The visit to Ellergroon in Luxembourg
On Friday 26 October the Cape Winelands Biosphere Reserve (CWBR) had the amazing opportunity to visit a site in the south of Luxembourg that is earmarked to form part of Luxembourg’s first biosphere reserve. The Ellergron region has a rich natural and cultural history. At present an education centre and museum are open to the public at Ellergron. The museum focuses on the historical steel mines that dotted the area in previous centuries.
Representatives of the CWBR joined a group of students, accompanied by a teacher, and departed by bus from Athénée de Luxembourg. The end of the journey was Ellergronn centre and nature reserve. We visited a permanent exhibition on the natural and historical heritage of the region and was shown around the museum of the Cockerill-mine, including an exhibition on life in the mines, by a very informative guide. The mine was in operation from 1882 to 1967. Ellergronn comprises a network of nature reserves, including an indigenous hardwood forest of 1500 ha. The site was bought by the Luxembourg government in 1986 and opened in 2004 as a natural centre. The old unused mine shafts currently house bat species which are protected.
Ellergronn forms part of the core area of Luxembourg’s first biosphere reserve. The proposed biosphere reserve will cover approximately 2600 ha that will include various Natura 2000 sites.
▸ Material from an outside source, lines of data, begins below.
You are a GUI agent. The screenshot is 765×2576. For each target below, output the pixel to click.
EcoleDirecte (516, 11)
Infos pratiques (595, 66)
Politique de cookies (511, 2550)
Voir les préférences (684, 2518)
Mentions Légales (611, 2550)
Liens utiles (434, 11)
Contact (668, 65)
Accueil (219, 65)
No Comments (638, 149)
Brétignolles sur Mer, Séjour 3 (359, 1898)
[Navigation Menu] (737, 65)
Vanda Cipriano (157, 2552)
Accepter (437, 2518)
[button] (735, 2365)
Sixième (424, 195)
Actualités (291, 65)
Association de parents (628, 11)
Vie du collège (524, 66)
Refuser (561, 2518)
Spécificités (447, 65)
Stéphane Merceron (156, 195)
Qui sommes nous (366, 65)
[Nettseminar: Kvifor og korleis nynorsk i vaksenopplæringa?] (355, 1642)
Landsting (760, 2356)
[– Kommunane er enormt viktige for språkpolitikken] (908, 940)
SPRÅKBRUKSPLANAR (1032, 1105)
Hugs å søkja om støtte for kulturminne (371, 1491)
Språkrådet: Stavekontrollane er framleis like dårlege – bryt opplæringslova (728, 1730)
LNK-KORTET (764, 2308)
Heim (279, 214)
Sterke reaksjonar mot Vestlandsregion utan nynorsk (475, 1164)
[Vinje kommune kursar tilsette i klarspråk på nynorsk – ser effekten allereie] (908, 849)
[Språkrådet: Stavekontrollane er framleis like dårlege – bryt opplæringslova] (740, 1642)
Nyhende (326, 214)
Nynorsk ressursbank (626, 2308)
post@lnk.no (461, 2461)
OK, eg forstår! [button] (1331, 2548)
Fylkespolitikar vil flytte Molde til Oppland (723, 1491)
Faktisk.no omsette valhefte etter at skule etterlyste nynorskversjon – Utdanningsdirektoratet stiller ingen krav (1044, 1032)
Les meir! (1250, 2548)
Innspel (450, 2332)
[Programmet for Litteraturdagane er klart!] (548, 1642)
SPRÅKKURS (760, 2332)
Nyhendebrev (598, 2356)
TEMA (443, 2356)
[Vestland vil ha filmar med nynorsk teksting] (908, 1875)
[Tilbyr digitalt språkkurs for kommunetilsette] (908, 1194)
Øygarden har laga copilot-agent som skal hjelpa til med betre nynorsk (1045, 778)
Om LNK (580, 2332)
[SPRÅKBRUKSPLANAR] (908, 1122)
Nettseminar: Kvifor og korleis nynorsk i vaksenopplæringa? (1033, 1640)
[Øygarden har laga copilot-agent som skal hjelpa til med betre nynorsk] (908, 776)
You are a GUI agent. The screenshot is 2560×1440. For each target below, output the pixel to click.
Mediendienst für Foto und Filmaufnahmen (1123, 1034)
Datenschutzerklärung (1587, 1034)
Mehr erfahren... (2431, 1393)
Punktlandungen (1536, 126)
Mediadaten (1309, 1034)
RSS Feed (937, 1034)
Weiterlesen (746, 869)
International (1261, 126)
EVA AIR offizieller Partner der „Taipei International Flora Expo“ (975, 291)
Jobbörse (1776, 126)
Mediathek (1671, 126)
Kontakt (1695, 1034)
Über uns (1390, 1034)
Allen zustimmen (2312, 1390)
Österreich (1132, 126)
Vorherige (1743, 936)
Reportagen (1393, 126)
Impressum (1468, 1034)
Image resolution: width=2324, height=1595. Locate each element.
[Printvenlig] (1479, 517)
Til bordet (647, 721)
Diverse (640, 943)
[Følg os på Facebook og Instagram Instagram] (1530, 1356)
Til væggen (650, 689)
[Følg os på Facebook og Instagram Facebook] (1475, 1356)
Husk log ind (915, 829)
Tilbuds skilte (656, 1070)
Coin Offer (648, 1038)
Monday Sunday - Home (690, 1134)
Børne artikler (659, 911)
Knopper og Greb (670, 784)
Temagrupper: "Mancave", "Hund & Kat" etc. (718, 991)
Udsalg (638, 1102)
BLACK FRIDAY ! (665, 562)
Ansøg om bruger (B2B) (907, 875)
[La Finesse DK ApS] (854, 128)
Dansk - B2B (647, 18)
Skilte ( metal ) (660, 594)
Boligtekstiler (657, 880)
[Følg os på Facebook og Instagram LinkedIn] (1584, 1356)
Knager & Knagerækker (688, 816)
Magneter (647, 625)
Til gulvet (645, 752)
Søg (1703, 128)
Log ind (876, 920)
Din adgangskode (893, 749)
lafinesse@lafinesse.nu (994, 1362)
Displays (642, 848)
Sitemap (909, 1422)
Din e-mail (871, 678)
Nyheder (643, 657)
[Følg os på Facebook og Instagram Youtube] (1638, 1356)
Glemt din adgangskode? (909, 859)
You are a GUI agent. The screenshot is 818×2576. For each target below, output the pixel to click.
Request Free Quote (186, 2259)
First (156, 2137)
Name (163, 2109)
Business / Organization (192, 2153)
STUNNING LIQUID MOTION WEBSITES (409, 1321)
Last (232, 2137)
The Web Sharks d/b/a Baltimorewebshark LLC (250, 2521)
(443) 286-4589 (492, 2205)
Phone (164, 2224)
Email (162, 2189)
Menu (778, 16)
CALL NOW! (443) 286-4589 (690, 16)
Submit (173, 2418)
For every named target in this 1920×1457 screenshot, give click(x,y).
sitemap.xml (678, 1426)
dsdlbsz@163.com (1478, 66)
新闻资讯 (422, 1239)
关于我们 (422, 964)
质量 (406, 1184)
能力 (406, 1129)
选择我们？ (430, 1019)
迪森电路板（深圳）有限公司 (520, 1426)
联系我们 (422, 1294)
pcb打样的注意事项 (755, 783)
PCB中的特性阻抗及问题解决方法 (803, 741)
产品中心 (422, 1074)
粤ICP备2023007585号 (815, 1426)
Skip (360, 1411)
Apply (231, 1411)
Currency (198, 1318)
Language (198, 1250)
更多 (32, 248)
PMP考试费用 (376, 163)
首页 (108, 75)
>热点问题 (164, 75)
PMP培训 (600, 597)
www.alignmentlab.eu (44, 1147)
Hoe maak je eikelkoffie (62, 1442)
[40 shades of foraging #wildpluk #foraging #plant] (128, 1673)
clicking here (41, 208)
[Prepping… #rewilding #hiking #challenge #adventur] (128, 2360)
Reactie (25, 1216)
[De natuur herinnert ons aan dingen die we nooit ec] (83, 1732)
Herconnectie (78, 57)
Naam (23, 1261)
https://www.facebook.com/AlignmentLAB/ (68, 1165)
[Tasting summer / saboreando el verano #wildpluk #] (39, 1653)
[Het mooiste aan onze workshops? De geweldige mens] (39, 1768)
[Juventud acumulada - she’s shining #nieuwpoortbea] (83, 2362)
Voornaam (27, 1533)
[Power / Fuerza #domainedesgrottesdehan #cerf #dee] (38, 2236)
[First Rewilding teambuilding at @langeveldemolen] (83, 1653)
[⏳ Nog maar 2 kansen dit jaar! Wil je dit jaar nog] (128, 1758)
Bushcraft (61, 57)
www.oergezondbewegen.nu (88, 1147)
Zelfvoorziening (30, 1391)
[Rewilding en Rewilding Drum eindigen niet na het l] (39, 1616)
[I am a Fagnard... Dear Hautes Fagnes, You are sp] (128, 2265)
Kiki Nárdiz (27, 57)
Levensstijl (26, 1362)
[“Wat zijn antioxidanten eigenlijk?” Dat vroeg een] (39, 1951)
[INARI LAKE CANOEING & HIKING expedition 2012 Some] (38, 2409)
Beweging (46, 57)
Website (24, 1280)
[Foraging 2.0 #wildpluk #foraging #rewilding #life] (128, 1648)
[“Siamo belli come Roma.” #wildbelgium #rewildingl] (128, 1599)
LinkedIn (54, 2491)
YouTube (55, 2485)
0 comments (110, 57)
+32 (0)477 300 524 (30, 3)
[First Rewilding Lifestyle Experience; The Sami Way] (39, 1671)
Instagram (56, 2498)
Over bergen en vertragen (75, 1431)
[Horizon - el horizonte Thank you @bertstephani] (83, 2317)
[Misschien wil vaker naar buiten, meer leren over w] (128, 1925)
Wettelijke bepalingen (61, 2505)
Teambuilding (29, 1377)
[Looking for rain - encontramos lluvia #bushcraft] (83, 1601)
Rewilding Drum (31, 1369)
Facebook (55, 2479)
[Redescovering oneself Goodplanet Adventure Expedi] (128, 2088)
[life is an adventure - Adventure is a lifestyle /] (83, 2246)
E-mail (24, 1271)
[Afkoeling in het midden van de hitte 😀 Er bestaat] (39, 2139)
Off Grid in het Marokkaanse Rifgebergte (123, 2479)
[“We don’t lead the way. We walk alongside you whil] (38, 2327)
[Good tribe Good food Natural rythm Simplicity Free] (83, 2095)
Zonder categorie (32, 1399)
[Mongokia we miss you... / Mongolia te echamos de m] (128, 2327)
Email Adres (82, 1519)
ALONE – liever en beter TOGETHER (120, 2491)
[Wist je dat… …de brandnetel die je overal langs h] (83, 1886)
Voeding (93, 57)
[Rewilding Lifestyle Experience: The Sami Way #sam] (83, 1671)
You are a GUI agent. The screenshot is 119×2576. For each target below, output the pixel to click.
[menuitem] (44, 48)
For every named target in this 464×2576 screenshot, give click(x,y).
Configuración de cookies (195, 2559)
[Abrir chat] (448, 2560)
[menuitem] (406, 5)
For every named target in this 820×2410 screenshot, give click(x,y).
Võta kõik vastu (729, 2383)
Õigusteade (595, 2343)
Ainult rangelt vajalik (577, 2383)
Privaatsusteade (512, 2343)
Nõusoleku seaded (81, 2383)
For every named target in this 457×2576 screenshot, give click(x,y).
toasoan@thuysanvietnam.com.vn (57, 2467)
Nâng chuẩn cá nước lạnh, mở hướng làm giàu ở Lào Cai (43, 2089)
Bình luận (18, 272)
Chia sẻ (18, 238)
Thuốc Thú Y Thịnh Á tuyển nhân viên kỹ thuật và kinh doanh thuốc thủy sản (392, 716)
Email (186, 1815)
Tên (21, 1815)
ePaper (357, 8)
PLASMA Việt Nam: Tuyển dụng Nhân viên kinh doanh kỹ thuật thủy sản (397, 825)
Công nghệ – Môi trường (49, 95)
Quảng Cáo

At present the nomination of the biosphere reserve is in process and the plan is to submit to UNESCO MAB in 2019. Although there are existing hiking trails in the region, UNESCO is planning to establish a more extensive network of hiking trails throughout the area.
During the afternoon two staff members of the Administration Nature and Forests took the group on a walking tour of the area. We explored the indigenous forest and were overwhelmed by the fall colours. The staff pointed out an old funicular that was used during the time when the mines were in full operation. A section of the area is known as the red rock region which is a Natura 2000 site. Some sections are covered by dry grasslands and in general the biodiversity of the area is very high. Most interesting information was provided by the staff members on the large number of orchids that are associated with the red rock region. Another historical mine site, Mine Prince Henri, was also visited and from there the group returned to the Ellergronn education centre.
It was a very informative outing. The CWBR will follow the nomination of Luxembourg’s biosphere reserve with interest and would like to maintain communication with the future management entity of the biosphere reserve.